Aim of the task: Output only the span of lines that begins at the line containing "Task: Toggle 'Covers" and ends at the last line of the data, both included, exactly as they appear.

Stored data:

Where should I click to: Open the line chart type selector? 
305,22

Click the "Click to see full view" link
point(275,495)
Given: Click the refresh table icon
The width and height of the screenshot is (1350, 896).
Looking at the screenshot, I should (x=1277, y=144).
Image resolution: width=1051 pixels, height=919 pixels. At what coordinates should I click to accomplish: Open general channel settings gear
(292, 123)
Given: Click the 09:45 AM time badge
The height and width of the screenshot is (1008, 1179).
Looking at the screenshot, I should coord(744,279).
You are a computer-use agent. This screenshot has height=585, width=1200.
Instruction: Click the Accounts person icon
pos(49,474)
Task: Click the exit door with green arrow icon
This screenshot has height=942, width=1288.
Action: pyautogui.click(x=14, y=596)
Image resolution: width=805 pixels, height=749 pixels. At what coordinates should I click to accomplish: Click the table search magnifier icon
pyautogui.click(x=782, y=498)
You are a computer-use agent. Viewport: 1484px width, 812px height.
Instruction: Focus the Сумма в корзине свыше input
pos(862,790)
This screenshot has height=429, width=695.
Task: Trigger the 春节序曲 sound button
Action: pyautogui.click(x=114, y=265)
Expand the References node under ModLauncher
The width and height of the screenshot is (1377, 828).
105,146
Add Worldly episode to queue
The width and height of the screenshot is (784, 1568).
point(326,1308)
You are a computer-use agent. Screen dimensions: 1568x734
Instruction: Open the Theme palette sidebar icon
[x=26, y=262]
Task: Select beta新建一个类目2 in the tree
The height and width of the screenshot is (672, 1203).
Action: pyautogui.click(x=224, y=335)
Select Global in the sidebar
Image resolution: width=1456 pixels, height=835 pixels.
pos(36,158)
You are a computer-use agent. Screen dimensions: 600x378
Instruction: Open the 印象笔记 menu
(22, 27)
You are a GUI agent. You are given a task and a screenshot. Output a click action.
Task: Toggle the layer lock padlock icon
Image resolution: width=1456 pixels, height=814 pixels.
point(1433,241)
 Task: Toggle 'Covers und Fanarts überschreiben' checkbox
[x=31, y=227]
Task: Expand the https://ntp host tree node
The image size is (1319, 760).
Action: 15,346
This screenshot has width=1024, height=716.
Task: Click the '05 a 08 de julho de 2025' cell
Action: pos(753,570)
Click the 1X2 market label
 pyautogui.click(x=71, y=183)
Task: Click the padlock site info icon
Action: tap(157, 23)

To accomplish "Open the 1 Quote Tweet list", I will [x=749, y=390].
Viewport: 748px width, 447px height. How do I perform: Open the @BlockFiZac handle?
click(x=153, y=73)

Solution:
 Task: Toggle 'Covers und Fanarts überschreiben' checkbox
[x=31, y=227]
Task: Expand the https://ntp host tree node
The image size is (1319, 760).
Action: 15,346
This screenshot has width=1024, height=716.
Task: Click the '05 a 08 de julho de 2025' cell
Action: pos(753,570)
Click the 1X2 market label
 pyautogui.click(x=71, y=183)
Task: Click the padlock site info icon
Action: tap(157, 23)

To accomplish "Open the 1 Quote Tweet list", I will [x=749, y=390].
Viewport: 748px width, 447px height. How do I perform: Open the @BlockFiZac handle?
click(x=153, y=73)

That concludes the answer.